En définitive, les tourments actuels auxquels sont confrontés les producteurs devraient permettre une relative stabilisation du marché du schiste en Amérique du Nord. La purge résultant de l’éclatement de cette bulle a donc bien un caractère salvateur. Avec une hypothèse haussière sur les prix du pétrole, le secteur du schiste a, de nouveau, de beaux jours devant lui. Dans le cas contraire, il ne serait pas étonnant de voir d’autres faillites se succéder…
[1]Il s’agit de combustibles fossiles contenus dans des formations géologiques poreuses et de faible perméabilité, souvent du schiste ou du grès. Les géologues parlent plus généralement de « roche-mère » plutôt que de schiste.

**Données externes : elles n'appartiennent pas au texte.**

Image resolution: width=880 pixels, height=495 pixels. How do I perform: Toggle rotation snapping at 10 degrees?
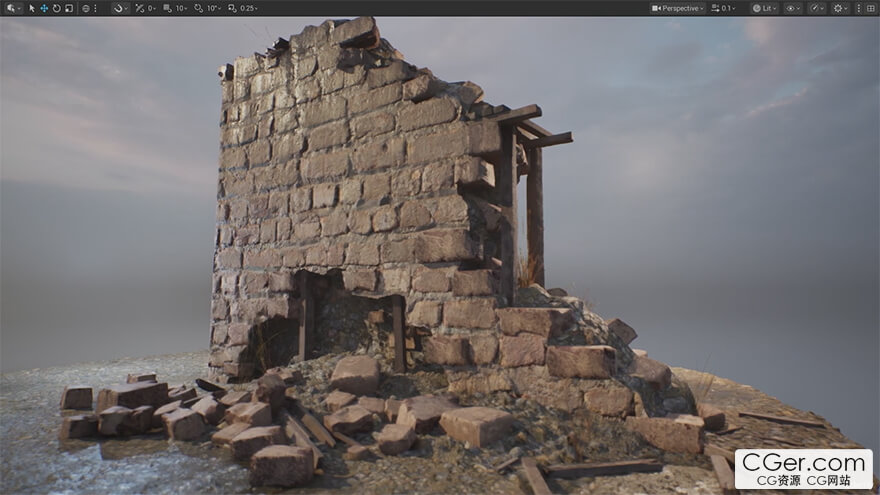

[2]Dans le cas du pétrole de schiste, il s’agit d’un pétrole plus léger que le pétrole conventionnel et il est donc plus facile à raffiner.
[3]En termes de comparaison, la Russie disposerait de 75 milliards de barils de pétrole de schiste dans ses sous-sols, tandis que la Chine disposerait de 32 milliards de barils de pétrole de schiste, selon l’EIA.
[4]Nous parlons ici du pétrole Brent qui est le type de pétrole le plus échangé à travers le monde.